Personal life
- Born: Ahmed Harrak Srifi 19th century Ahl Srif, Morocco
- Died: 1925 Morocco
- Notable works: Collection of biographies of the most prominent Sheiks and Sayyids; The register of the translations and licences of Ahmad El Fassi;
- Known for: His expertise in Quranic sciences and Hadith narration
- Occupation: Scholar, Muhaddith

Religious life
- Religion: Islam

= Ahmed Harrak Srifi =

Moroccan academic

Ahmed Harrak Srifi (أحمد الحراق السريفي) was a prominent Moroccan scholar from the tribe of Ahl Srif in the north of Morocco.
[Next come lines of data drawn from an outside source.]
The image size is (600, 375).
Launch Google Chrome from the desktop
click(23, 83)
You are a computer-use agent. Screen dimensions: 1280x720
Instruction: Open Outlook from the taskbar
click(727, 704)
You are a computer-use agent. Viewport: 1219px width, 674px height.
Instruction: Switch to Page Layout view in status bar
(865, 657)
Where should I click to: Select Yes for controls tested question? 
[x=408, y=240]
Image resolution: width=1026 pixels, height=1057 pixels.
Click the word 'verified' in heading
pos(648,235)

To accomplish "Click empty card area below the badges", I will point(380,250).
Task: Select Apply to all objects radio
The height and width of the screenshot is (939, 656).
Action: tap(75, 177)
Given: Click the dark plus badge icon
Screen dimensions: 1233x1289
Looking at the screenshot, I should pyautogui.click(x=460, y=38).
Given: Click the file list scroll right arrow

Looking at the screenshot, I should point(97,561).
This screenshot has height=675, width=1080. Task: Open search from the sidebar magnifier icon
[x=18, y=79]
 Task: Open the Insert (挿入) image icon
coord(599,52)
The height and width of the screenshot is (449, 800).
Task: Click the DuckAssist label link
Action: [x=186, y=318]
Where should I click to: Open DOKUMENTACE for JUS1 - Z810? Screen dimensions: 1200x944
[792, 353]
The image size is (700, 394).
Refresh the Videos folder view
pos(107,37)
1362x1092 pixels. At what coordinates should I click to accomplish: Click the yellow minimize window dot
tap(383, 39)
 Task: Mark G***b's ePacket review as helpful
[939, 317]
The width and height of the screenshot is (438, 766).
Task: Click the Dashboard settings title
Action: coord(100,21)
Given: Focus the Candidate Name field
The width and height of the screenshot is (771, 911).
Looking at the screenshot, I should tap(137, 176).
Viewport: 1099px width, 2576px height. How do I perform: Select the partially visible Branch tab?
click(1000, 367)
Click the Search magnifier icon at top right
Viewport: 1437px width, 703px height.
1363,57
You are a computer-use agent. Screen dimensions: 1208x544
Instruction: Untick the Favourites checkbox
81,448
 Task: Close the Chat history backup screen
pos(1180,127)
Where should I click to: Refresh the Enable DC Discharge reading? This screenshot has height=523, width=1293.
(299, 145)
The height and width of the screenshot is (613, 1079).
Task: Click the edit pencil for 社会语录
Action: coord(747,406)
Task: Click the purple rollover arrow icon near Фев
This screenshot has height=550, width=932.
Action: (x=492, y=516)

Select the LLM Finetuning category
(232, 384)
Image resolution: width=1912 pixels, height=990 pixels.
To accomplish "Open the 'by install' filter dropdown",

==The family tree of Ahmed Harrak Srifi==
His father was Abdelsalam Harrak Srifi son of Taher Al Alami Al Safsafi son of Muhamad son of Ali al Harrak a descendant of Hasan ibn Ali grandson of Muhammad.

As a Muslim theologian, he specialized in the study of the Quran and of Hadith narration with regard to different interesting of the Quran.

==His works==
- Collection of biographies of the most prominent Sheiks and Sayyids
- The register of the translations and licences of Ahmad El Fassi

==Death==
Ahmed Harrak Srifi was killed in the Rif war in Morocco in 1925.